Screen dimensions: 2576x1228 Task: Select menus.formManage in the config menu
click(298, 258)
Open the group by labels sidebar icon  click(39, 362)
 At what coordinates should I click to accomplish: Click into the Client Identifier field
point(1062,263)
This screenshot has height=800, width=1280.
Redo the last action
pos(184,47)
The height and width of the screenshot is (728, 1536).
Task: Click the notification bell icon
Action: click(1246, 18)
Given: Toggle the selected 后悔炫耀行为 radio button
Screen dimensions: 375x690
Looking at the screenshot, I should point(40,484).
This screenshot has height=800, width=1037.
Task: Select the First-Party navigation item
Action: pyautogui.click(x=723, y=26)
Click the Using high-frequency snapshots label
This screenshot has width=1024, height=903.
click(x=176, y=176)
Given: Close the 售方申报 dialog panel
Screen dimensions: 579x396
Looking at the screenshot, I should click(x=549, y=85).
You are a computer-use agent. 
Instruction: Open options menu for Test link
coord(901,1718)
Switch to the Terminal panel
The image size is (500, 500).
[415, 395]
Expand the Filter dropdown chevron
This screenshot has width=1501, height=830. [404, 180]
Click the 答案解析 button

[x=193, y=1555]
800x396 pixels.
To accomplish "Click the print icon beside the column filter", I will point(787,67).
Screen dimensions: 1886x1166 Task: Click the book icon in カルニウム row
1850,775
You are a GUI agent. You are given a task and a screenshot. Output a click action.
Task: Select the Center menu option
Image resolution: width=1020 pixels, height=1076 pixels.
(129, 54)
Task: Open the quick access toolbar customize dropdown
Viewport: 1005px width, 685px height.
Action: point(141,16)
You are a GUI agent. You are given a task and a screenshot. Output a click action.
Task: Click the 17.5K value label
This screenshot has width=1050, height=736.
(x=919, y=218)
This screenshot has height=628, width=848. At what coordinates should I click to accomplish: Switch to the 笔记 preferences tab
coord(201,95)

#####

WRITTEN TASK:
Please write out all the records above again, swapping every "Screen dimensions" for "Display size" and leaving everything else unchanged.

WORKED SOLUTION:
Display size: 2576x1228 Task: Select menus.formManage in the config menu
click(298, 258)
Open the group by labels sidebar icon  click(39, 362)
 At what coordinates should I click to accomplish: Click into the Client Identifier field
point(1062,263)
This screenshot has height=800, width=1280.
Redo the last action
pos(184,47)
The height and width of the screenshot is (728, 1536).
Task: Click the notification bell icon
Action: click(1246, 18)
Given: Toggle the selected 后悔炫耀行为 radio button
Display size: 375x690
Looking at the screenshot, I should point(40,484).
This screenshot has height=800, width=1037.
Task: Select the First-Party navigation item
Action: pyautogui.click(x=723, y=26)
Click the Using high-frequency snapshots label
This screenshot has width=1024, height=903.
click(x=176, y=176)
Given: Close the 售方申报 dialog panel
Display size: 579x396
Looking at the screenshot, I should click(x=549, y=85).
You are a computer-use agent. 
Instruction: Open options menu for Test link
coord(901,1718)
Switch to the Terminal panel
The image size is (500, 500).
[415, 395]
Expand the Filter dropdown chevron
This screenshot has width=1501, height=830. [404, 180]
Click the 答案解析 button

[x=193, y=1555]
800x396 pixels.
To accomplish "Click the print icon beside the column filter", I will point(787,67).
Display size: 1886x1166 Task: Click the book icon in カルニウム row
1850,775
You are a GUI agent. You are given a task and a screenshot. Output a click action.
Task: Select the Center menu option
Image resolution: width=1020 pixels, height=1076 pixels.
(129, 54)
Task: Open the quick access toolbar customize dropdown
Viewport: 1005px width, 685px height.
Action: point(141,16)
You are a GUI agent. You are given a task and a screenshot. Output a click action.
Task: Click the 17.5K value label
This screenshot has width=1050, height=736.
(x=919, y=218)
This screenshot has height=628, width=848. At what coordinates should I click to accomplish: Switch to the 笔记 preferences tab
coord(201,95)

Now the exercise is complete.